The foreign aid workers are partly caught in their own passion and enthusiasm. Moreover, they do not want to lose their jobs. They can do little more than give in to this extortion when governments express a low opinion about them, demand a higher price for work permits or levy high taxes on aid goods.
“Recently, the government of South Sudan tried to increase the registration costs for aid groups by a 1000 percent,” says an employee from an international Christian aid group. “When we protested, government officials told us: ‘Aid is good business for you and that is why you will not leave anyway’. They were right. We will not leave. In this way aid becomes a political ploy.”
Human rights
The new assertive attitude of African countries has consequences for foreign aid in emergency situations. But also for the much more sensitive political influencing. The West provides funds to African NGO’s that propagate human rights, work on reforming the judiciary, and groups that check on corruption and advocate for gay rights.
“More and more governments reject such aid as interference and only allow these foreign NGO’s in selectively or not at all. In several countries, laws have been passed to ban foreign pressure groups or their donations to their African counterparts,” says a senior aid worker. That means: No more educational counseling about how to vote freely, how to make a free choice. No more assistance to make farmers aware of their rights, no support for homosexuals who come out of the closet and stand up for their rights. This happens in Ethiopia, Uganda, also in Kenya and in many other African countries.
Africa is turning more and more to the East. Europe must sing a little lower. Gone is the time when a European minister of development aid threatens to withdraw a couple of million dollars in aid because of human rights violations. The time when Western views about human rights and democracy were swallowed indiscriminately is over. Nowadays a European minister does not even receive the elaborate diplomatic fanfare at the airport as he/she once did. And a visit to the president does not come automatically either.

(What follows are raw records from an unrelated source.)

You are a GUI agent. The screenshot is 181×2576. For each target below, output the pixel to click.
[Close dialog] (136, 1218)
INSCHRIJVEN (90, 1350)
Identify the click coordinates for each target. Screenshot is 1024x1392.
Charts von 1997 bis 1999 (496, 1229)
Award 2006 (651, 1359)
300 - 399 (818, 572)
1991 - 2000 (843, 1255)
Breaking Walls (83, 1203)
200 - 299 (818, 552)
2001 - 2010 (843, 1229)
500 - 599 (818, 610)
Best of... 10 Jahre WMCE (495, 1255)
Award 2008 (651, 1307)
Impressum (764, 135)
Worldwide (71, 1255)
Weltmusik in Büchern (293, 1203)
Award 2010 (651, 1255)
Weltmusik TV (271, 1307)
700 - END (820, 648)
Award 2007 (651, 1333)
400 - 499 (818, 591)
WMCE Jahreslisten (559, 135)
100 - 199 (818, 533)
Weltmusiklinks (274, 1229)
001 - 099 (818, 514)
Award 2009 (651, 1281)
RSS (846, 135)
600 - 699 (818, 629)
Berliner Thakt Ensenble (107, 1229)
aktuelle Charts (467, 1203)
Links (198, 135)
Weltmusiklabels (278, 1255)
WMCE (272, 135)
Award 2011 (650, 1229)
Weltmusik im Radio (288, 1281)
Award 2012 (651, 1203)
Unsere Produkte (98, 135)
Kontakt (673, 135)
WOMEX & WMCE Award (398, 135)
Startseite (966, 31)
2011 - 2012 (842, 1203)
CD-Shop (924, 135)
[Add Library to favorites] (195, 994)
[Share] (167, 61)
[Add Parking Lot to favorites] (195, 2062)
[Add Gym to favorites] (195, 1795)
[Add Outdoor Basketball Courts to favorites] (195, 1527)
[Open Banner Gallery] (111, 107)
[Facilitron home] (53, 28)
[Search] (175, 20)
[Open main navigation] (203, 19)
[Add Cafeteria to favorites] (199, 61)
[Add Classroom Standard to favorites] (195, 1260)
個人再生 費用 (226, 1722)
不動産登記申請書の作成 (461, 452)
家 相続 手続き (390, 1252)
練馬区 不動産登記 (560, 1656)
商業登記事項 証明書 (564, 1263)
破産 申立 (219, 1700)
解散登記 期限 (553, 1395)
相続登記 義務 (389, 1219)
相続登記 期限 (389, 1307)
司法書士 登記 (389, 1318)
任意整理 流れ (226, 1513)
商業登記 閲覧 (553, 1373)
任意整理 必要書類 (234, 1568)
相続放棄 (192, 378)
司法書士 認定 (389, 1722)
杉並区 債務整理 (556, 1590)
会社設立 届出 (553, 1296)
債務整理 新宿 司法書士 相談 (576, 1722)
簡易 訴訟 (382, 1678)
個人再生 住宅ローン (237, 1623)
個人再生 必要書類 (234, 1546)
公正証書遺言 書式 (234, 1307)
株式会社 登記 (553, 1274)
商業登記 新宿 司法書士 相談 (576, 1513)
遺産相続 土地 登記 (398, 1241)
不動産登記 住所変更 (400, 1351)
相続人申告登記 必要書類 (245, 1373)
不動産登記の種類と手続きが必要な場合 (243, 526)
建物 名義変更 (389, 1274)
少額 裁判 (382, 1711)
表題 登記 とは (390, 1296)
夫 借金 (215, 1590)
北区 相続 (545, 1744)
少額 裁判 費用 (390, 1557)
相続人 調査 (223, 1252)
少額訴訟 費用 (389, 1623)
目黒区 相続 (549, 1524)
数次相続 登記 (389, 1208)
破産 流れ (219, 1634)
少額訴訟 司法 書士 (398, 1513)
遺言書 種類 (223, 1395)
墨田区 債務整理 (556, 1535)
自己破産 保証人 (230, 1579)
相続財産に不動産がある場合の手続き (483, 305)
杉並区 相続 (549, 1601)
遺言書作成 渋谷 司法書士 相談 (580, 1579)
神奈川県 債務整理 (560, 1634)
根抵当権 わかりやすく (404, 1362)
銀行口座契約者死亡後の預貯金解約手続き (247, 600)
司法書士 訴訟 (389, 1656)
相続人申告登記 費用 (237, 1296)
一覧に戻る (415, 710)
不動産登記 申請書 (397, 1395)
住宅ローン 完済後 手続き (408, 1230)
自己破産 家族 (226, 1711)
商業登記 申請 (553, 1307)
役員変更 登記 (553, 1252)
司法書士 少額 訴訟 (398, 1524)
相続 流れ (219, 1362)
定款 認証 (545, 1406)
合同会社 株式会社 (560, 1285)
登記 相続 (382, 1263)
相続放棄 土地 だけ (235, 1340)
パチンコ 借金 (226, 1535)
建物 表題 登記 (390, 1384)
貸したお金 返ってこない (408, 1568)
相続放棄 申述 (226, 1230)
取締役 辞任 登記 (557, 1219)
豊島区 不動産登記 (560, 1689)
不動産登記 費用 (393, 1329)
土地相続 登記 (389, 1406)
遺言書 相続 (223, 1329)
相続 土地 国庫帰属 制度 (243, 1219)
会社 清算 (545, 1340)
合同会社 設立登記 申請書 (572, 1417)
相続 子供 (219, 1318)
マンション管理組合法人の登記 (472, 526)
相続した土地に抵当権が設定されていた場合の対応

The prolific activist against corruption John Githongo has been working in Kenya for many years in pressure groups supported by Western donors. “The West has been blindsided geopolitically in Africa by China, Russia, Turkey, India, Iran etc. The USA under Trump has retreated”, says Githongo. “True, African countries are far more confident now. The West backtracked on their commitment to the issues Africans care about, such as human rights, anti-corruption, good governance among others. That is very said indeed”.